Comment aborde-t-on une personne aussi célèbre que Charlie Chaplin ?
Timidement. Ça donne le trac. Avec François Aymé, nous avions fait un film sur Jean Gabin en 2016. Il fut l’acteur français le plus populaire de France et là, on a choisi de s’attaquer à l’homme le plus populaire au monde. Plus de 4000 livres ont été écrits sur Chaplin, plus que sur Napoléon, et c’est intimidant. Mais nous avions la modeste ambition de ne pas faire un film de plus. Les premières pages du projet datent de septembre 2016, or nous avons terminé en septembre 2020, après 11 mois de montage. Il devait durer cent minutes et il fait plus de deux heures. C’est un personnage hors du commun et le film se devait d’être complet, mêlant fils biographique, cinématographique et historique. Je réalise des documentaires depuis 23 ans et c’est certainement l’une des plus grandes aventures qu’il m’ait été donné de mener. C’est le syndrome de l’Himalaya : plus vous cherchez, plus vous en apprenez, et plus la montagne vous semble élevée. Il est plus connu que Mickey, car il est à la fois Charlie et Charlot, il était tout, compositeur, chorégraphe, acteur, producteur... : il a tout mené de front et on se demande ce qu’il n’a pas fait.
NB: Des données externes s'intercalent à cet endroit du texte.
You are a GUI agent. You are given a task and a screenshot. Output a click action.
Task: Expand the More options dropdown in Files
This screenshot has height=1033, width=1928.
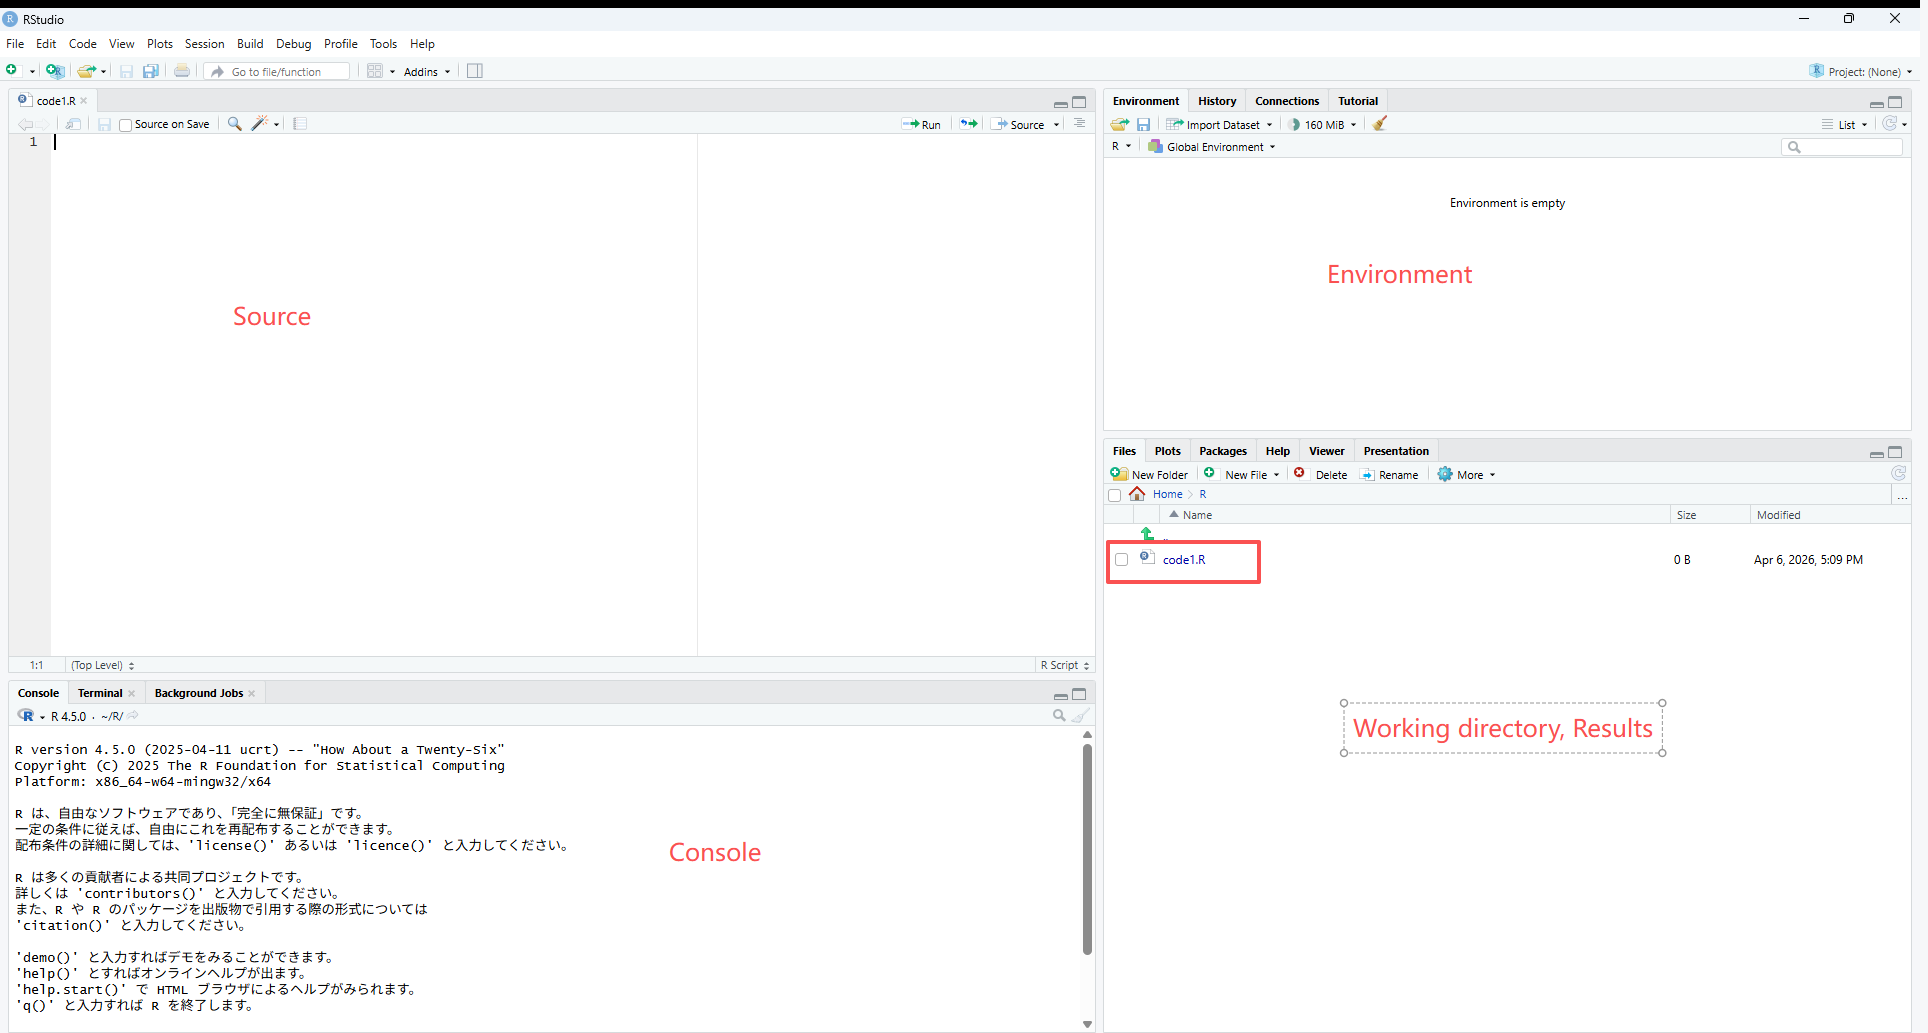pyautogui.click(x=1467, y=475)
Comment gérer toutes ces images d’archives ?
Il a été mondialement célèbre dès 1915 donc vous imaginez le nombre d’images qui existent. Mais on en a trouvé des inédites. Au tout dernier moment, parfois. Tout à coup arrivent des bobines avec des images qu’on n’a jamais vues, comme celles où il fait le pitre devant la caméra. Ou le making-of des Lumières de la ville. On s’est rendus compte que Le Génie de la liberté était le premier film sur Chaplin constitué exclusivement d’archives. C’était notre volonté, et nous avons inséré de multiples extraits de ses films, de courts et longs métrages. Il n’y a pas d’interviews. Il s’exprimait avec son sourire, sa canne, ses sourcils, tout. Ce n’était pas un parleur donc on n’a pas essayé de le faire parler.
Qu’avait-il que les autres n’avaient pas ?
« Plus que de l’inspiration, c’est de la transpiration » disait-il, même si l’on peut douter que Chaplin n’ait pas été inspiré ! C’est un mélange de facteurs : le génie, le travail, le bon moment. Il avait un don exceptionnel d’observation et il n’aurait pas été Charlot s’il n’avait pas eu cette enfance démunie, ce côté très solitaire. Et peut-être qu’on avait besoin de lui. Billie Ritchie disait qu’il avait trouvé le personnage de Charlot avant lui, mais ça ne suffit pas de trouver un costume, des grandes chaussures..., il manque l’étincelle. Vous me demandez d’expliquer une étincelle et c’est compliqué. On s’y essaie dans ce documentaire.